• Excerpt to read:
---*---

Certain of Nortel's European subsidiaries have also made
consequential filings for creditor protection.  The Nortel
Companies related in a press release that Nortel Networks UK
Limited and certain subsidiaries of the Nortel group incorporated
in the EMEA region have each obtained an administration order
from the English High Court of Justice under the Insolvency Act
1986.  The applications were made by the EMEA Subsidiaries under
the provisions of the European Union's Council Regulation (EC)
No. 1346/2000 on Insolvency Proceedings and on the basis that
each EMEA Subsidiary's centre of main interests is in England.
Under the terms of the orders, representatives of Ernst & Young
LLP have been appointed as administrators of each of the EMEA
Companies and will continue to manage the EMEA Companies and
operate their businesses under the jurisdiction of the English
Court and in accordance with the applicable provisions of the
Insolvency Act.

Several entities, particularly, Nortel Government Solutions
Incorporated and Nortel Networks (CALA) Inc., have material
operations and are not part of the bankruptcy proceedings.

As of September 30, 2008, Nortel Networks Corp. reported
consolidated assets of $11.6 billion and consolidated liabilities
of $11.8 billion.  The Nortel Companies' U.S. businesses are
primarily conducted through Nortel Networks Inc., which is the
parent of majority of the U.S. Nortel Companies.  As of
September 30, 2008, NNI had assets of about $9 billion and
liabilities of $3.2 billion, which do not include NNI's guarantee
of some or all of the Nortel Companies' about $4.2 billion of
unsecured public debt.

Bankruptcy Creditors' Service, Inc., publishes Nortel Networks
Bankruptcy News.  The newsletter tracks the chapter 11 proceeding
and ancillary foreign proceedings undertaken by Nortel Networks
Corp. and its various affiliates.  (http://bankrupt.com/newsstand/
or 215/945-7000)


OPEN ENERGY: Nov. 28 Balance Sheet Shows Strained Liquidity
-----------------------------------------------------------
Open Energy Corporation reported $22.0 million in total assets
and $20.5 million in total liabilities as of November 30, 2008.
The Company's balance sheet showed strained liquidity.  At
Nov. 30, the Company had $5.9 million in total current assets,
including $1.4 million in cash and cash equivalents to satisfy
$12.2 million in total liabilities.

The Company incurred a net loss of $19.1 million on $1.6 million
in revenues, net, for the three months ended November 30, 2008.
The losses are much higher compared to $10.3 million in net loss
for the same period in 2007.  The Company incurred $23.6 million
in net loss for the six months ended November 30, 2008, higher
compared to $19.2 million in net loss during the same period in
2007.

---*---

• Dataset entries:
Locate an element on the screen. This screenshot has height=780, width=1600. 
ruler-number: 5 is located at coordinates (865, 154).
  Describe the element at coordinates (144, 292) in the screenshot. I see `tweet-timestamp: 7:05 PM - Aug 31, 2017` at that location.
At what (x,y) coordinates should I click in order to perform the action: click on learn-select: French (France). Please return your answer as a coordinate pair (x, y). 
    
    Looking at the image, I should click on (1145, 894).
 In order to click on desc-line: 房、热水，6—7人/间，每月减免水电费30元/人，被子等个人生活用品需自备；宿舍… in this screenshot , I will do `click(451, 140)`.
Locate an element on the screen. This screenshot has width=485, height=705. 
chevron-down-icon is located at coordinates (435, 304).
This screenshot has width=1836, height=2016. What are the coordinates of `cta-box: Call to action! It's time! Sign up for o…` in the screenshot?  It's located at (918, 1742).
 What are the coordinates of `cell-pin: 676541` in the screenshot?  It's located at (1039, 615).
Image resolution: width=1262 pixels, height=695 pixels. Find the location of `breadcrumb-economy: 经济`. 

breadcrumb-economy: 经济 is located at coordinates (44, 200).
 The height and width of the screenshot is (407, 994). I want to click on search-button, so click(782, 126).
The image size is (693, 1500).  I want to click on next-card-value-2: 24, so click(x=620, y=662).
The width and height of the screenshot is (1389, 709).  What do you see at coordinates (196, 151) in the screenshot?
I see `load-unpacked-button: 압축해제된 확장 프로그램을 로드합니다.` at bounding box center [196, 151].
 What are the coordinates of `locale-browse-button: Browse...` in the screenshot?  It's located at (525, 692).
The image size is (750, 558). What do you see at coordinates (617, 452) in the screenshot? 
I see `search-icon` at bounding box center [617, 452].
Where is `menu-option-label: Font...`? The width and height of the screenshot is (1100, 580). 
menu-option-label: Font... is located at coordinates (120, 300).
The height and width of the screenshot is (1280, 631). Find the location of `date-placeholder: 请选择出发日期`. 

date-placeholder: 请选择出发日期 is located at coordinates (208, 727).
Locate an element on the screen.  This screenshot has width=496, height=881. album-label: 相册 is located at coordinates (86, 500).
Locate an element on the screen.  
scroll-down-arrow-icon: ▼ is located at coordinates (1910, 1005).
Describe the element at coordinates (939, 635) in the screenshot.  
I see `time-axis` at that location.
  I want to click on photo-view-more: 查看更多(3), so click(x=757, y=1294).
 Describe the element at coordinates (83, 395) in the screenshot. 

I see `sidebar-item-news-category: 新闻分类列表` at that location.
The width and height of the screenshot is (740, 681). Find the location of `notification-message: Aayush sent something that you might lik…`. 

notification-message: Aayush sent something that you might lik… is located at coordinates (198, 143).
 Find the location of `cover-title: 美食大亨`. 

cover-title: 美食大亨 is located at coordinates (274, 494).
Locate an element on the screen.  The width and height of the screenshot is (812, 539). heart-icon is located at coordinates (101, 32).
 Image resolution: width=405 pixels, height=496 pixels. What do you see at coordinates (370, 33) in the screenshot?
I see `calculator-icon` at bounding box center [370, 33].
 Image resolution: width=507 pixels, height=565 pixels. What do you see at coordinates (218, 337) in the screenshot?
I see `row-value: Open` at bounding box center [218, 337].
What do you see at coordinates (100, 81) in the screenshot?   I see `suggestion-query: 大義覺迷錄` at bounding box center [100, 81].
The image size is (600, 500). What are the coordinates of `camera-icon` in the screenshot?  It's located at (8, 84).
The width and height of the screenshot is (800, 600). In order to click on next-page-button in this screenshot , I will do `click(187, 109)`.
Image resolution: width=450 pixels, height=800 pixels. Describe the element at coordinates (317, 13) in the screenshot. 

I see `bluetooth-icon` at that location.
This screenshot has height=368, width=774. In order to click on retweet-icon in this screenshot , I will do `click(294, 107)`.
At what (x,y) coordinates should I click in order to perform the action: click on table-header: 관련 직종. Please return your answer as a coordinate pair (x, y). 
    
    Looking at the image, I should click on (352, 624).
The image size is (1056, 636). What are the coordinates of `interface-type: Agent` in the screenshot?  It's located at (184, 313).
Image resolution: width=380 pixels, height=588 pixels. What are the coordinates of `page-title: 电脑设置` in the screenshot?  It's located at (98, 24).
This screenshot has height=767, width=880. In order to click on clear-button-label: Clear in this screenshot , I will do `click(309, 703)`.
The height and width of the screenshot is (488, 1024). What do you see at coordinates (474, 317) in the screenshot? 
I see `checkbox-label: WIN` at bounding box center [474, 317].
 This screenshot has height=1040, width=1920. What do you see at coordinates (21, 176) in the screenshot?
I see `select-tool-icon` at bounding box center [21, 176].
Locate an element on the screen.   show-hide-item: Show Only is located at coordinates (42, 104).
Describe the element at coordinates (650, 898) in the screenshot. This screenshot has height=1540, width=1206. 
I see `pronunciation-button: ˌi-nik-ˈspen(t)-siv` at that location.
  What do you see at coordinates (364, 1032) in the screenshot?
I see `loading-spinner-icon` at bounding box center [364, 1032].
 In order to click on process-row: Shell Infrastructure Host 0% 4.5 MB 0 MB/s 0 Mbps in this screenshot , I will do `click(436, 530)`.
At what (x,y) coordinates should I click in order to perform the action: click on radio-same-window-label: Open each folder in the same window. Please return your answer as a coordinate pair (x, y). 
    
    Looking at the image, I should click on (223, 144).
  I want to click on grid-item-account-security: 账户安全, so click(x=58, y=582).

---*---

• Questions:
A. According to the bankruptcy news excerpt, who was appointed as administrators of each of the EMEA Companies?
B. Return the lines of the records from the line with "In order to click on process-row: Shell" up to and including the last line of the records, unchanged.
The bankruptcy news excerpt and the records are unrelated to each other.

• Outputs in order:
A. Representatives of Ernst & Young LLP.

B.
 In order to click on process-row: Shell Infrastructure Host 0% 4.5 MB 0 MB/s 0 Mbps in this screenshot , I will do `click(436, 530)`.
At what (x,y) coordinates should I click in order to perform the action: click on radio-same-window-label: Open each folder in the same window. Please return your answer as a coordinate pair (x, y). 
    
    Looking at the image, I should click on (223, 144).
  I want to click on grid-item-account-security: 账户安全, so click(x=58, y=582).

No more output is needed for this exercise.